The lines below starting at the line containing "[Les sites de" and ending at the line containing "[Maximiser l'efficacité des" are to be repeated exactly, with both ends kept and nothing else added.

____ Task data

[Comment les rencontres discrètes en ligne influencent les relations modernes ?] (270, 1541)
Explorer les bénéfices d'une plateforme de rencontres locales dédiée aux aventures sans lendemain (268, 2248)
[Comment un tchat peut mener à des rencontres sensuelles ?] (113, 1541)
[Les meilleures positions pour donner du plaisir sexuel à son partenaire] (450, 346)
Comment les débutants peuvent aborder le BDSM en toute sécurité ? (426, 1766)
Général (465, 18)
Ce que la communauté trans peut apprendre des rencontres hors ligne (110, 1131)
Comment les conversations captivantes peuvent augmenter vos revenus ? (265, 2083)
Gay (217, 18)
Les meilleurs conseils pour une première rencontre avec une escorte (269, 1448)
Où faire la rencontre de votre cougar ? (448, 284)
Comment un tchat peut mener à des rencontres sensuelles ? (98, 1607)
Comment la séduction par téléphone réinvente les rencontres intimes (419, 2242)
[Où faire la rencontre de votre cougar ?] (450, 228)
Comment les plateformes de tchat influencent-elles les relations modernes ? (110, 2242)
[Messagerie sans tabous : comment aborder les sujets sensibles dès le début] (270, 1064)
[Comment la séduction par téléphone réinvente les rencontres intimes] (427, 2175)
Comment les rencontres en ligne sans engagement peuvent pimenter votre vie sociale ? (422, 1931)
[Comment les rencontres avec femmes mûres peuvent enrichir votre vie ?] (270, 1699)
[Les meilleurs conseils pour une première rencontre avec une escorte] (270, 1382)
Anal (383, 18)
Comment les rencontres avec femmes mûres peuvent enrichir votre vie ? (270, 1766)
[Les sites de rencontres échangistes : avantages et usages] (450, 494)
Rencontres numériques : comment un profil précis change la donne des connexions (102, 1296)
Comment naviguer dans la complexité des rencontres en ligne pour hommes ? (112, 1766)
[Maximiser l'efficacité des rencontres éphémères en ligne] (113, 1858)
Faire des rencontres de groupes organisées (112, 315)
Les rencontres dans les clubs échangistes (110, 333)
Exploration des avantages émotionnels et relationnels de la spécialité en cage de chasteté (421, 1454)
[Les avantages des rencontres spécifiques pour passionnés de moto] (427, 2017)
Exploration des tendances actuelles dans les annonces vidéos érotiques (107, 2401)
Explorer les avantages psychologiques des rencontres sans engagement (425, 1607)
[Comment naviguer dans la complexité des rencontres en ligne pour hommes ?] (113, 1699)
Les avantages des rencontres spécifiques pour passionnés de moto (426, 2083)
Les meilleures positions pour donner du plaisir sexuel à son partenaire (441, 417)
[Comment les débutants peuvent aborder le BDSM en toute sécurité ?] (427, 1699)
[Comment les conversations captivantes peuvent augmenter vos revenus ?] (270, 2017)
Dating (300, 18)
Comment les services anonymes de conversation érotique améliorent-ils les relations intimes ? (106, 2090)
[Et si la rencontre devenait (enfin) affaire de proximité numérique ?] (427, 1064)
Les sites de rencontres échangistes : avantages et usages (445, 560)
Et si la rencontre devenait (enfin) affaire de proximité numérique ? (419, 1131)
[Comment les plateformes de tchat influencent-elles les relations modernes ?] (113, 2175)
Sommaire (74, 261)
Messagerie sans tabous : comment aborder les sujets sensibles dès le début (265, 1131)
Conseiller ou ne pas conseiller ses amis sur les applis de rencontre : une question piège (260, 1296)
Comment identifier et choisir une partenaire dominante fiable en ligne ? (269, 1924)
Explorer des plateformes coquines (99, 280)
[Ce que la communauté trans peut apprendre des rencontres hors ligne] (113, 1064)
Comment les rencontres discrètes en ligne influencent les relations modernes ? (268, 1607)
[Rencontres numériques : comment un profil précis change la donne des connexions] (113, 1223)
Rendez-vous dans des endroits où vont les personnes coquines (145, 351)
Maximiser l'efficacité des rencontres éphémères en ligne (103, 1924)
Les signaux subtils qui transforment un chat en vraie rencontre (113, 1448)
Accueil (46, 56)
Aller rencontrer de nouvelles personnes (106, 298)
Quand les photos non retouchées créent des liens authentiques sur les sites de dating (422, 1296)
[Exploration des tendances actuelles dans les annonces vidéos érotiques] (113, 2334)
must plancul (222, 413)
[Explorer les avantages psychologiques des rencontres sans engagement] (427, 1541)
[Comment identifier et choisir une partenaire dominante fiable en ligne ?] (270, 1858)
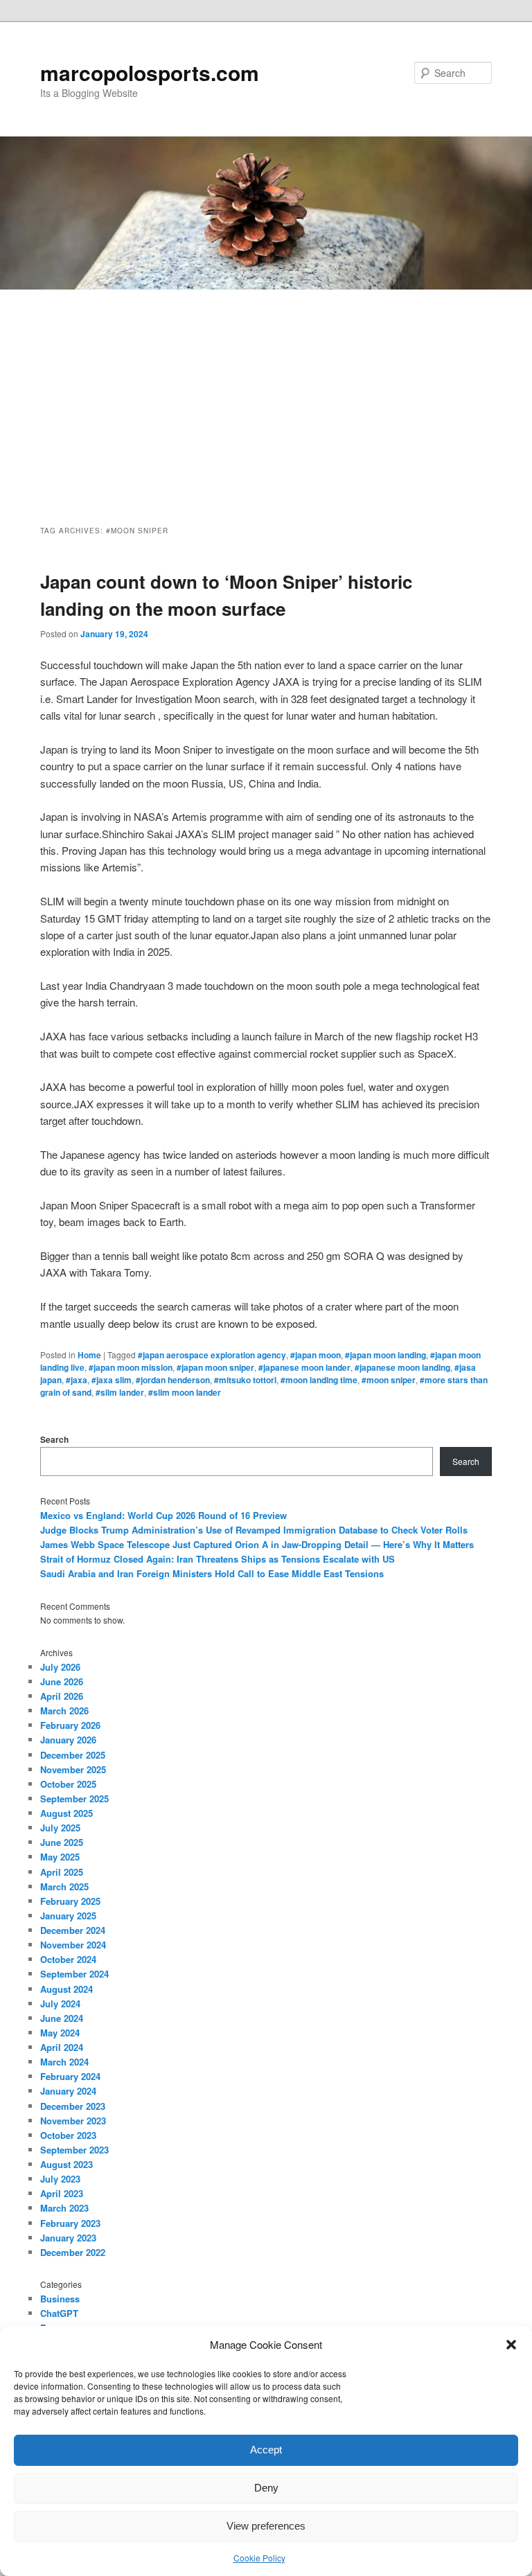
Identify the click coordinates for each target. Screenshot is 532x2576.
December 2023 (72, 2106)
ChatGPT (59, 2313)
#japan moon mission (130, 1367)
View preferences (266, 2526)
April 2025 (61, 1871)
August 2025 (66, 1813)
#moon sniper (389, 1380)
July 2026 (60, 1666)
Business (60, 2298)
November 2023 (73, 2120)
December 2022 (72, 2252)
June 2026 (61, 1681)
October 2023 (68, 2135)
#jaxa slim (111, 1380)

________

• **Written solution**
[Les sites de rencontres échangistes : avantages et usages] (450, 494)
Rencontres numériques : comment un profil précis change la donne des connexions (102, 1296)
Comment naviguer dans la complexité des rencontres en ligne pour hommes ? (112, 1766)
[Maximiser l'efficacité des rencontres éphémères en ligne] (113, 1858)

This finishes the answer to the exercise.